**Problems:**
#1 In the Magdalen Islands article, what kind of camera did the writer have?
#2 For each statement below, say whether the Magdalen Islands article agrees with it, and back each yes or no with the deciding words quoted from the article. (a) The writer asked the Frenchman for a fee to photograph his house and family. (b) The writer noted names and addresses so that completed photographs could be sent back. (c) In the sittings staged to save plates, the slide was removed before the bulb was pressed.

**Document segment:**
====

The Quaint People of the Lonely Islands
By W. Lacey Amy
From The Canadian Magazine, March, 1911. Digitized by Doug Frizzle,
January 2016.
While looking
around for a map of the Islands, I came across this great blog on Magdalen Islands /drf
THE memories that cling
to one after a holiday on the Magdalen
Islands , those far-east insular
possessions of Canada ,
are not of the scenery, nor of the accommodation, nor even of the purity of the
breezes unsullied by any of the products of modern industry and haste. It is
the remembrance of the people themselves that recalls the visit with pleasure,
carrying with it even yet a tinge of the peace and tranquillity that hangs over
everything from Amherst
to “Old Harry,” and wraps the visitor in an atmosphere of rest and
quiet happiness.
Long in my memory will
remain the eagerness of the simple, kind-hearted Islanders to give the
“writer-man” little bits of history and incident, after one of them happened to
catch me making notes. For some time I was glad to return this kindness by
turning my camera on scenes interesting only to the one making the request,
jotting down the name and address that I might send back the completed
photograph after I had developed my plates.
My first experience of
their knowledge of the use of the leather case I carried was when a Frenchman
sidled up to me on the road with the question in very broken English: “ ’Scuse
me, you the picture-man?”
When I grasped his
meaning and confessed, he followed it up without hesitation.
“Started yet?”
I admitted I had.
“What you charge to take
pictures of my house and me and my family?”
I told him I would be
glad to send him a few prints without charge.
My offer was almost my
undoing. Like everything on the Island the
news must have spread rapidly that there was someone there who would take
pictures for nothing. After I had taken a half-dozen on the same terms, in
answer to the same question of how much I would charge, I was forced to
deceive my trusting friends in order to protect myself from running out of
plates and film packs. Having a plate camera, I was able to go through all the
ceremony of arranging the subject, viewing it from every angle, carefully
adjusting the focus, manipulating the tripod, and pressing the bulb with the
click that told them it was all over—but the slide was not removed.

====

**Data section:**

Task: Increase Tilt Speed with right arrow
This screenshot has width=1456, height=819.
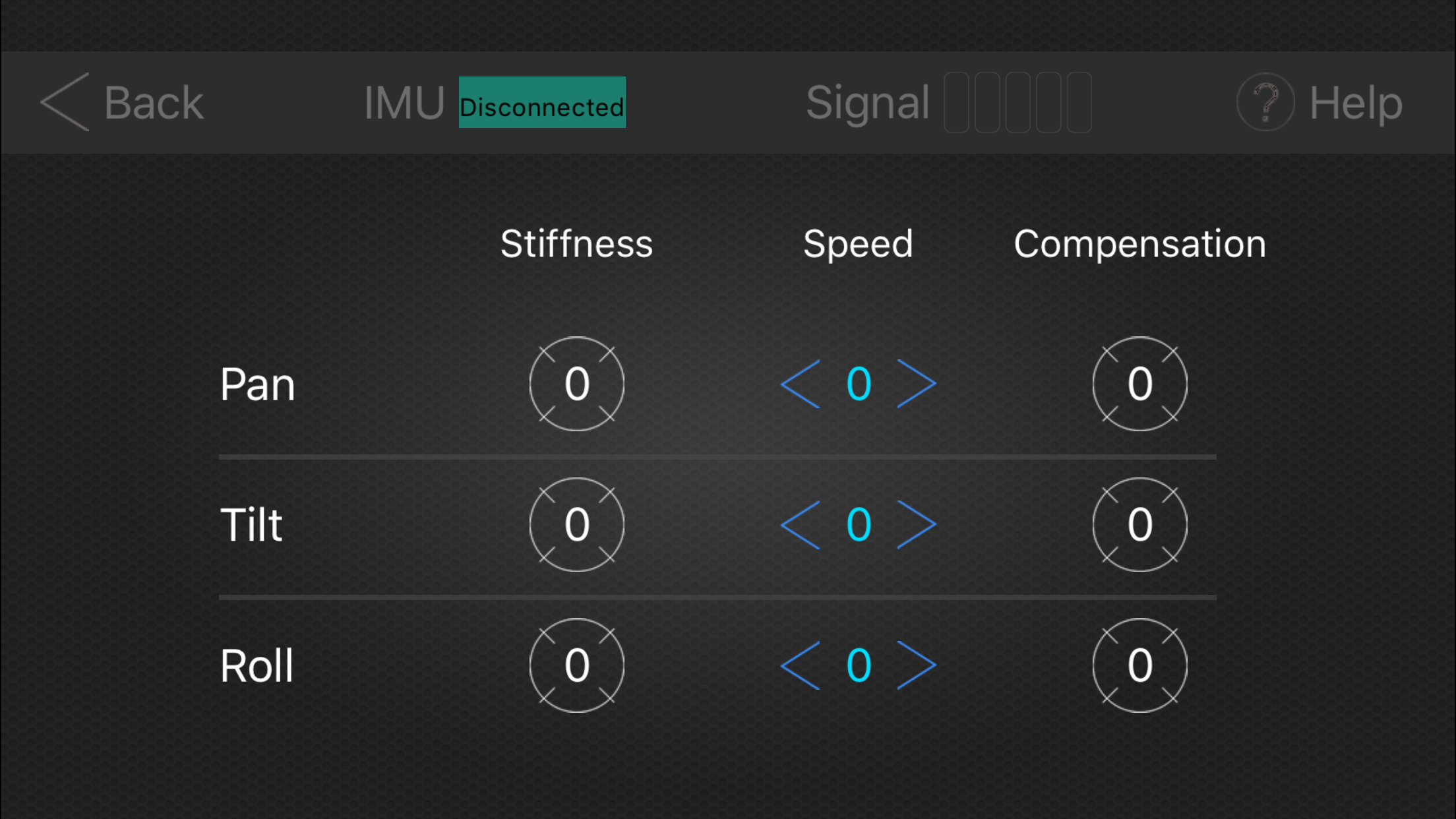Action: coord(915,525)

====

**Complete answers:**
#1 A plate camera.

#2
(a) No: "I told him I would be glad to send him a few prints without charge."
(b) Yes: "jotting down the name and address that I might send back the completed photograph after I had developed my plates."
(c) No: "but the slide was not removed."